**TASK INPUT**
++++

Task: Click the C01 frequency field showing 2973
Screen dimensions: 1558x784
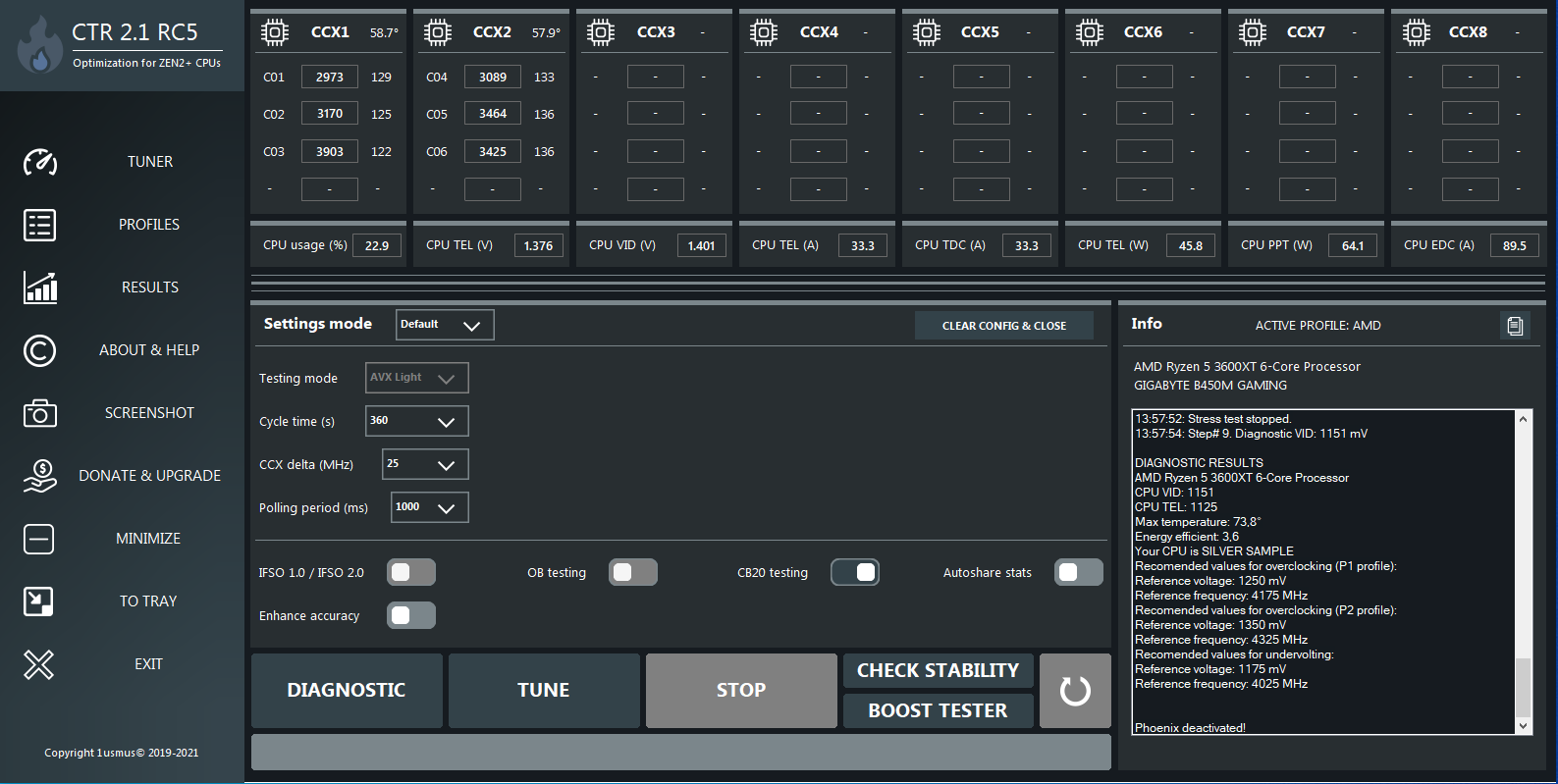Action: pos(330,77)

++++

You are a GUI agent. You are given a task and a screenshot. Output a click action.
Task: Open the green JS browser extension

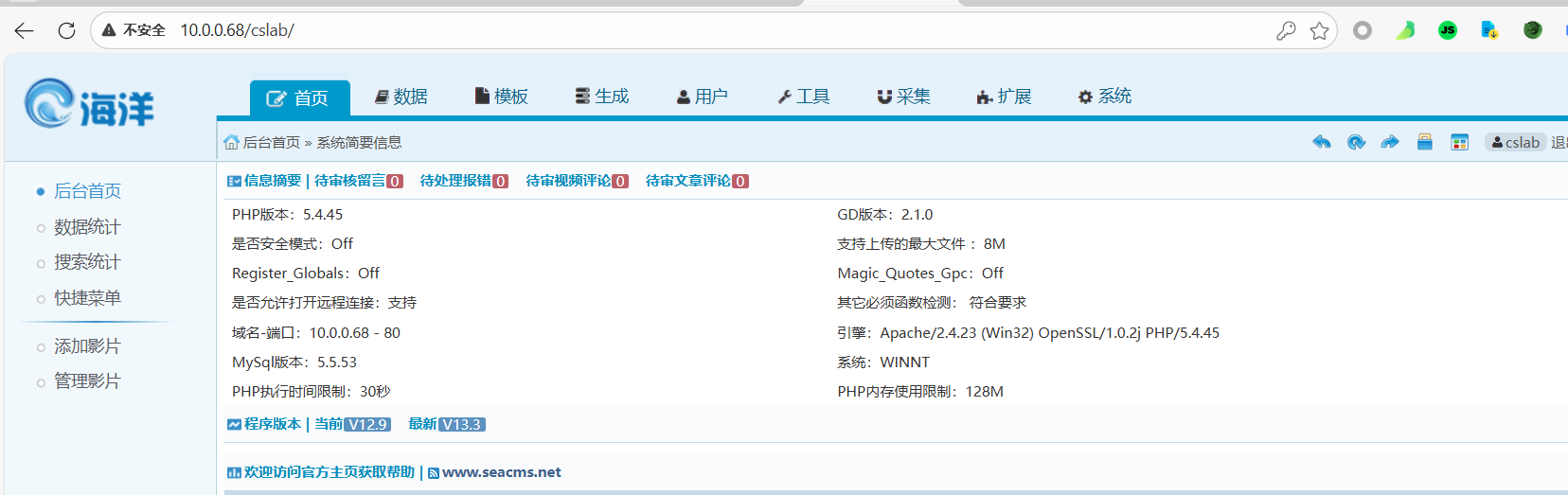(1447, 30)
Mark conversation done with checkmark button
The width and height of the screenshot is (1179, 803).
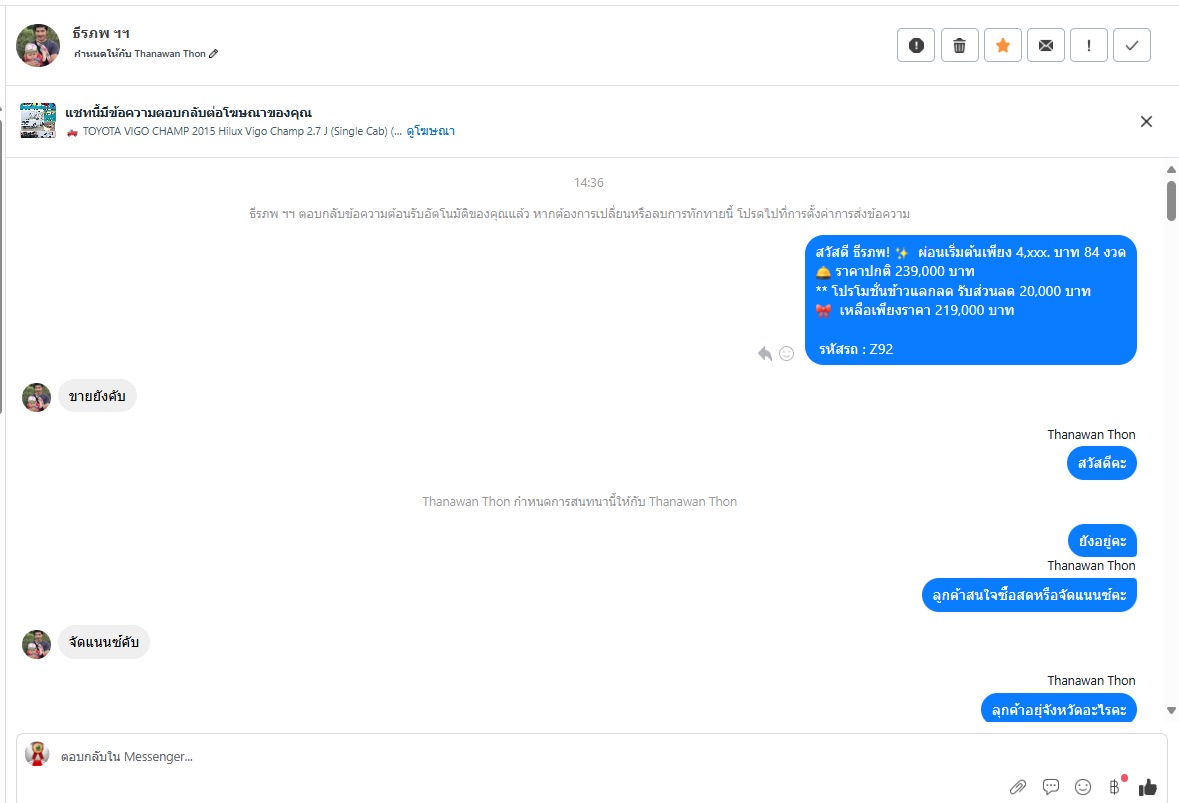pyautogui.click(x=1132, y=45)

++++

**ACTIVITY**
Starting at the line above that has "You are a GUI" and ending at the line that has "Mark conversation done with checkmark button", copy each line exactly, leaving the pictures out and adding nothing.

**RESULT FOR THIS EXERCISE**
You are a GUI agent. You are given a task and a screenshot. Output a click action.
Task: Open the green JS browser extension

(1447, 30)
Mark conversation done with checkmark button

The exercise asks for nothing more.